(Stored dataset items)
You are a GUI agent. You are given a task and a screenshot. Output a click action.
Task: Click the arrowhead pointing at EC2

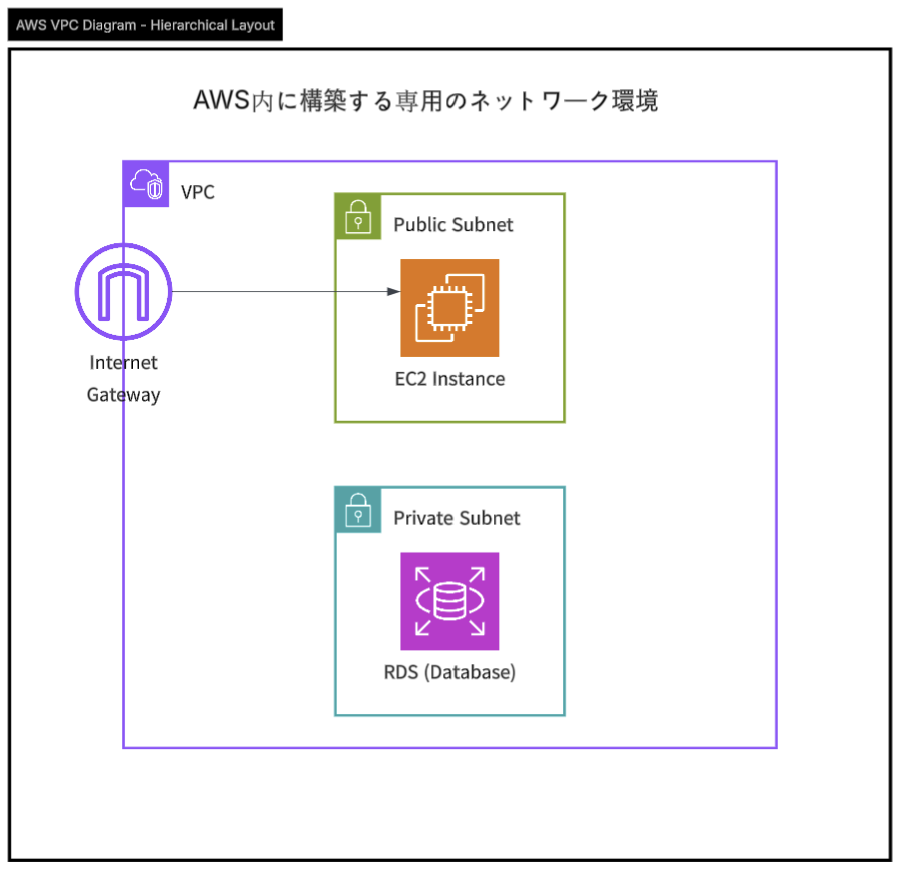click(x=394, y=292)
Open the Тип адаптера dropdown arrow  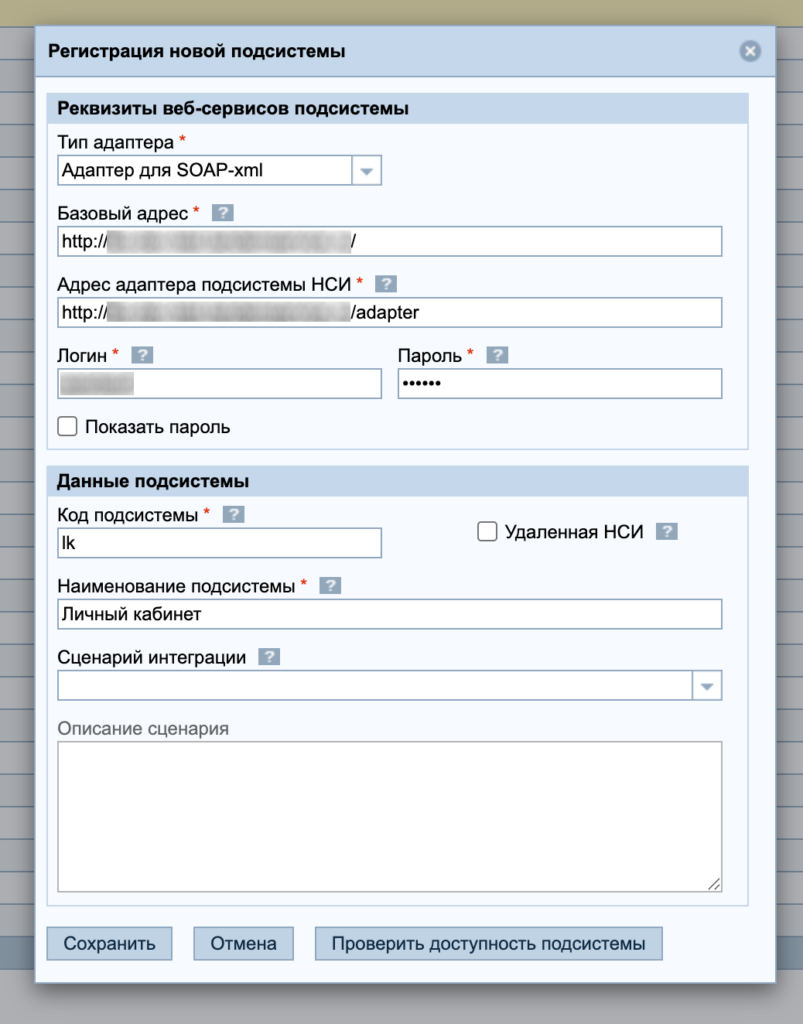[x=367, y=171]
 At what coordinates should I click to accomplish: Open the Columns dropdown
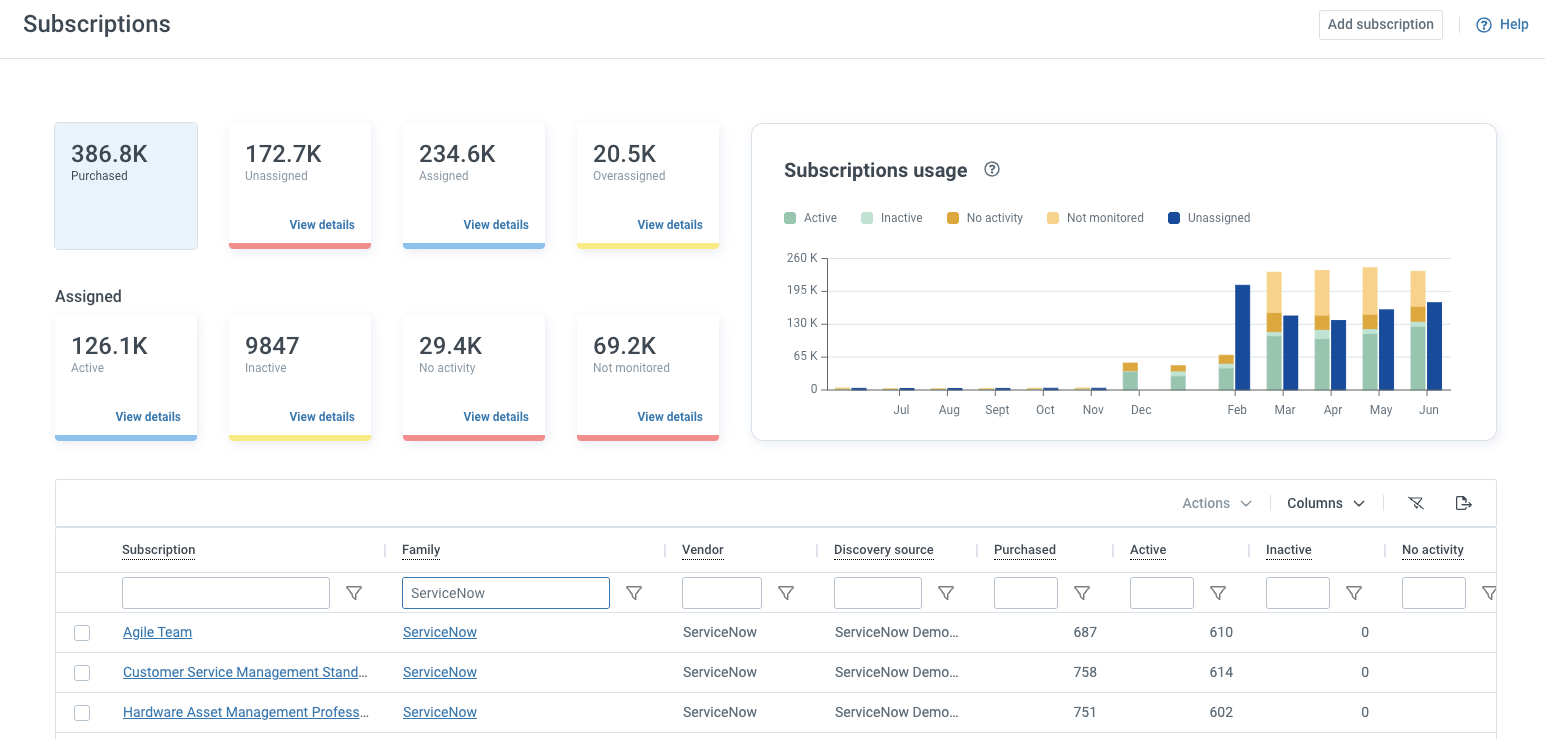(x=1325, y=503)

■ **OBJECTIVE**: Please rewrite the data from the line containing "At what coordinates" through the end of the data, substituting "Filters" for "Columns" and leaving everything else unchanged. Leave the pictures out.

■ **SOLUTION BELOW**:
 At what coordinates should I click to accomplish: Open the Filters dropdown
(x=1325, y=503)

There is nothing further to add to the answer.